The birth reminded me of a story that ran in the NY Times back in August. It was an article by Dr. Keith Ablow MD titled A Perilous Journey From Delivery Room to Bedroom.
“I mean,” he went on, “how are you supposed to go from seeing that to wanting to be with … ?” He stopped, but his eyes kept asking the question. “Right,” I said. “It gets easier with time, for just about everyone.”…
Although no one seems to talk publicly about the problem, Josh is only one of dozens of men who have confided to me that witnessing the births of their children has made it difficult for them to be attracted to their wives, at least in the short run.
And not every man gets over it. Several men have confessed to me that they never regained the same romantic view of their wives that they had before seeing them deliver children….Women may want to consider the risks as they invite their partners to watch them bring new life into the world. …
Women bloggers spoke up and said that was just one more case of men viewing women as either sexual objects or as mothers but not possibly both (the virgin whore dichotomy).
from Bitch PhD:
I mean, sure, typically the woman giving birth is kind of preoccupied what with the small human being ripped from her abdomen and all, but truly: shouldn’t she be sparing some thought for the possible emotional damage she’s causing her man? I mean, labor is just so … icky, isn’t it? If we could only find a way to make it more aesthetic somehow. Maybe we could camouflage the birth canal with flowers or something – you know, preserve the “mystery” a little. Or maybe we could have porn playing in the background, so guys can associate birth with sex,…
and from The Tally Ho
Ablow is a psychologist (probably, he doesn’t say) who has spoken to “dozens” of men finding their wives unattractive in the short term after they give birth–not because of her weight gain, or post-partum depression, or the fact that it’s tough to take a shower while she’s doing all the feeding and diapering, but because of… the cunt.* Yes, they find it so (cough) bloody unnatural to see another human emerge from their lover’s body that they cannot see their wives sexually. Poor men.
*I tried to use a clinical term, I really did, they just didn’t fit. Ablow might understand; he never once manages to write the terms “vagina” or “vulva” in the course of his article. He can say “togetherness”, “sexual”, “retraumatized”, “placenta”, “meconium”, and yes, “post-traumatic stress disorder”. But vulva, vagina, cooch, or cunt? Nowhere to be found. The closest he comes is an insipid “birth canal”. Doctor, heal thyself.
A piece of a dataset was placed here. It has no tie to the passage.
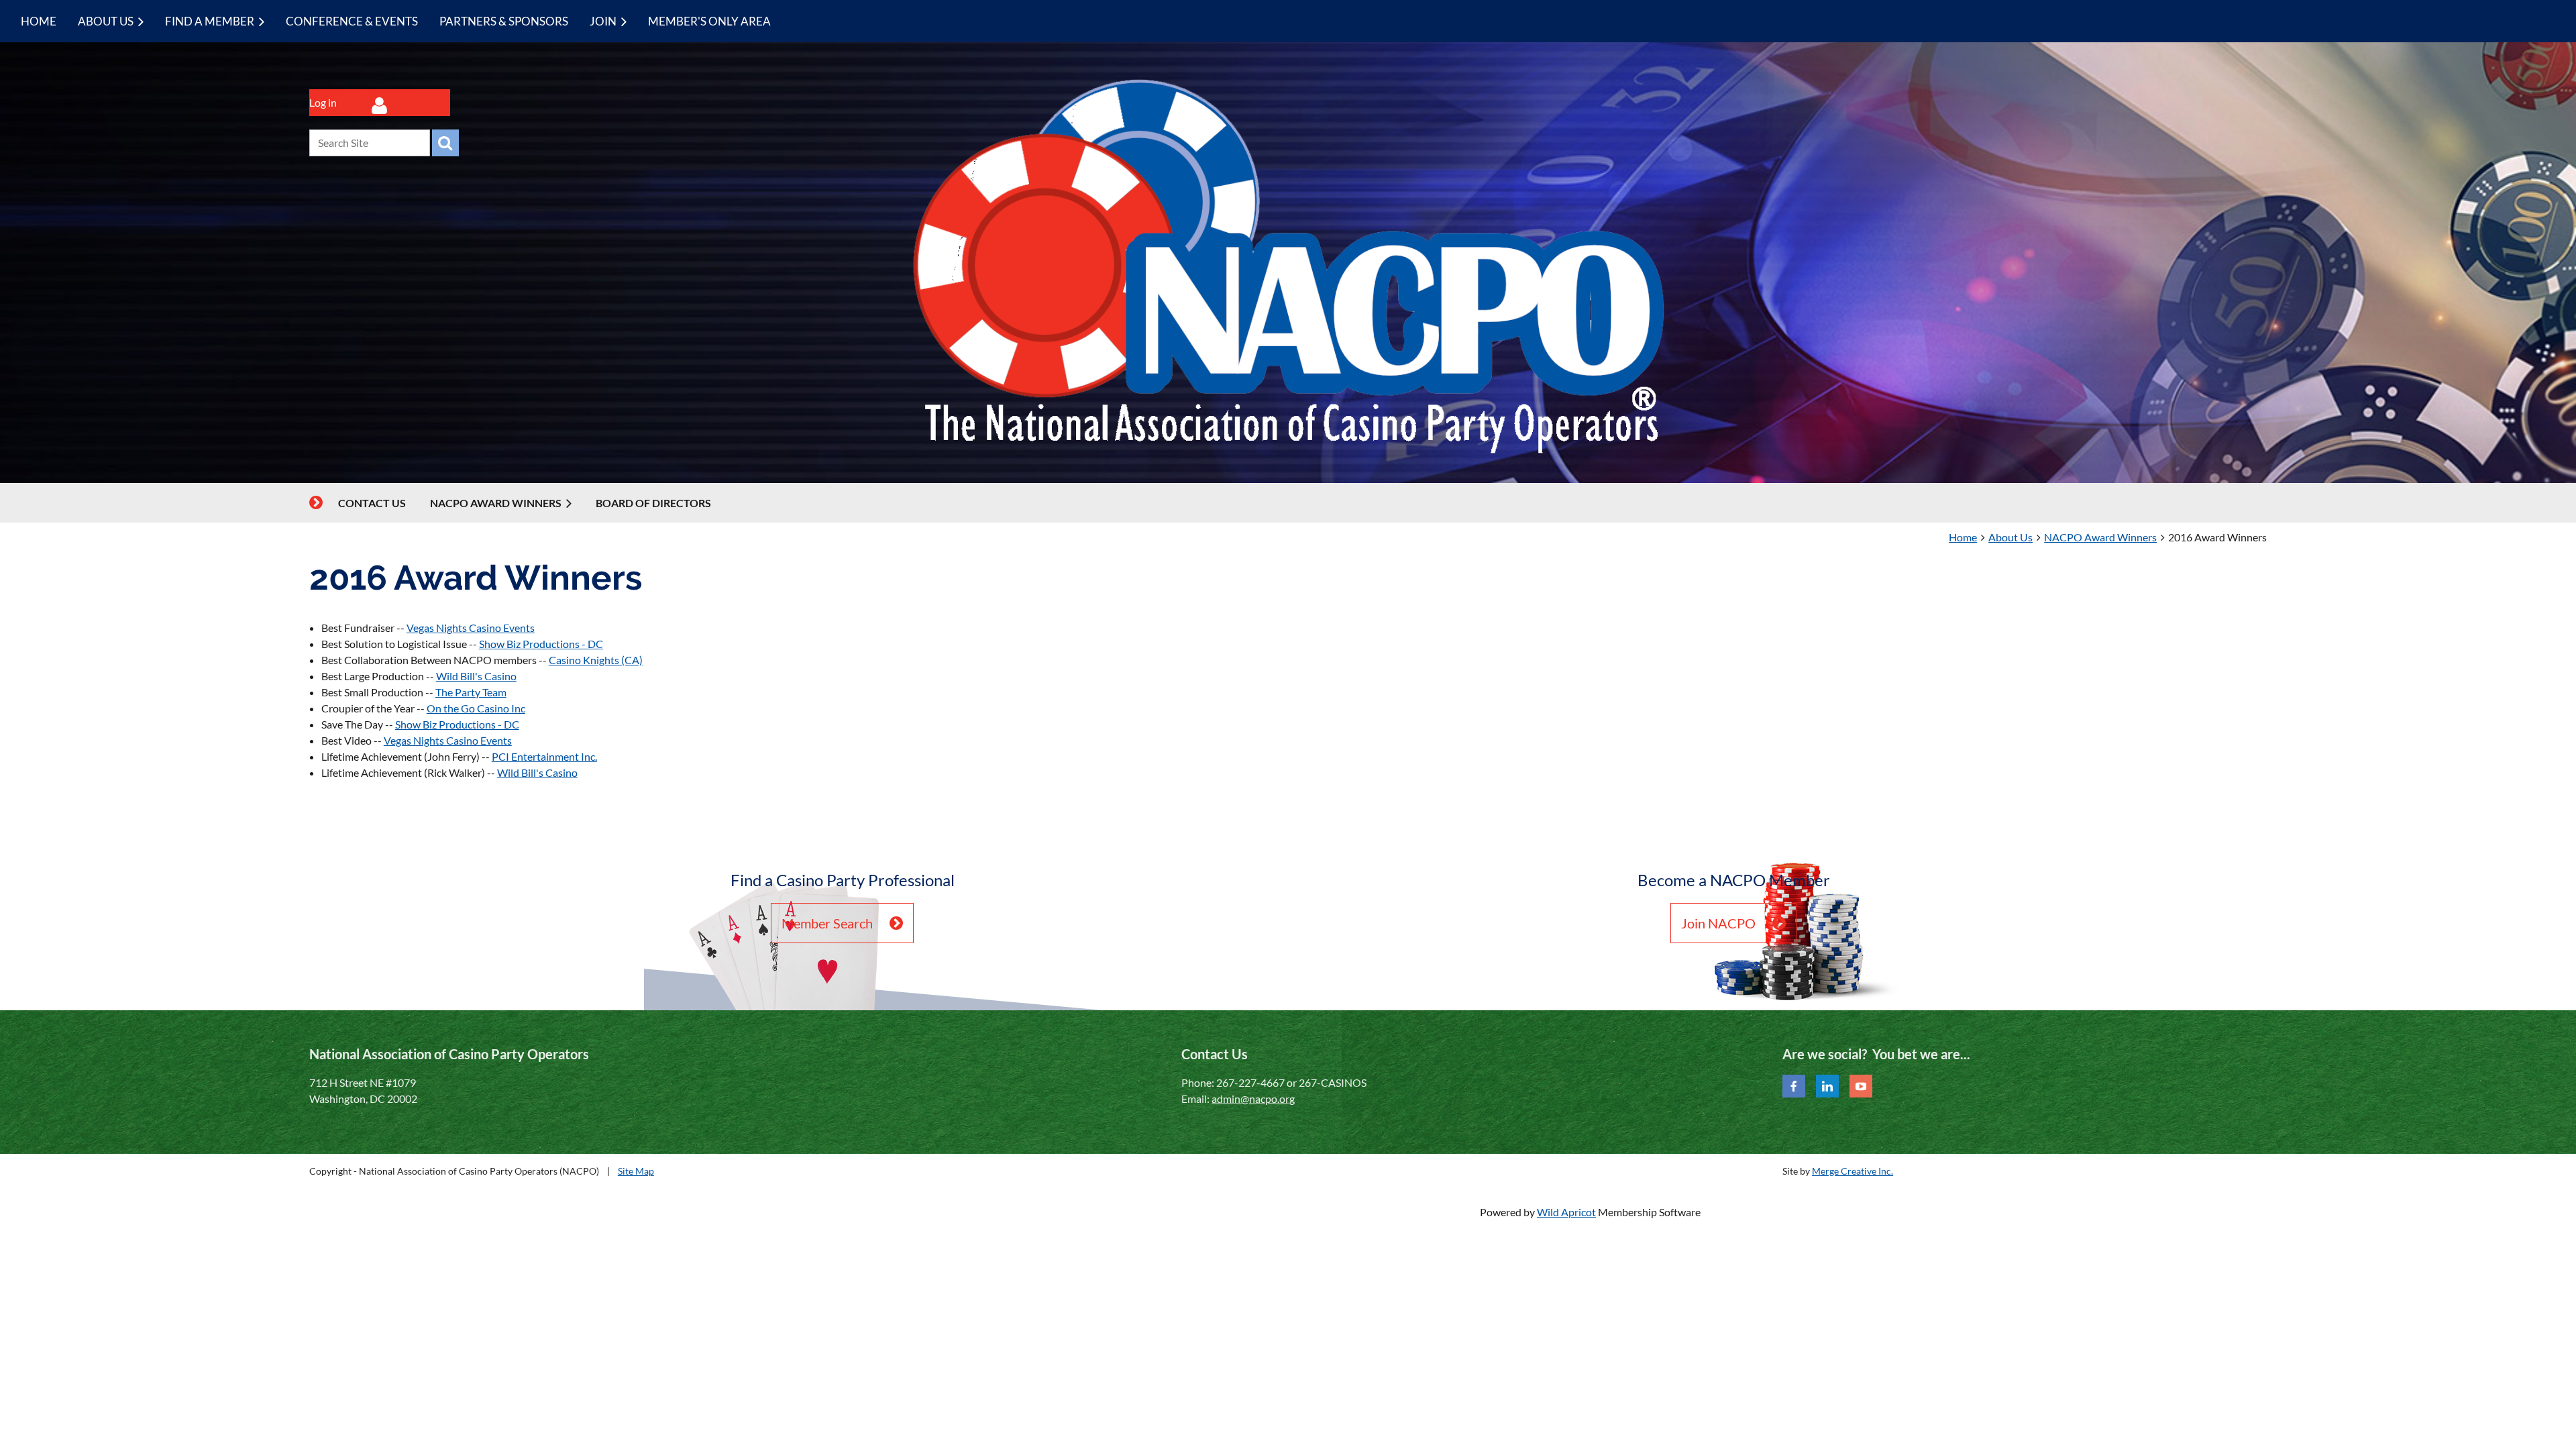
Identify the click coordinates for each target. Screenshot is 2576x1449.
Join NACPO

I thought about this article after the birth and when talking with Charles about the birthing process and wanting to have children. I told him that I wanted him in the room but at the head of the bed looking at me not at my Vagina and the emerging head (the feminist in me grimaced when I said this). Charles said “If I am in the room I am going to be looking at the baby coming out. Why wouldn’t you want me to see that?” I told him about the article and how I feared that maybe he wouldn’t be as attracted to me afterwards. And then he said one of those things that reminds me how special and loving he is. “When *niña*(his little girl…I’ll use “niña”) was born, I was there and watched. I was attracted to her mother all through the pregnancy and after the birth and we had a sexual relationship during the pregnancy and after. Watching childbirth doesn’t make a woman less attractive. It makes us men realize how insignificant we are in comparison…we can’t do anything like that.”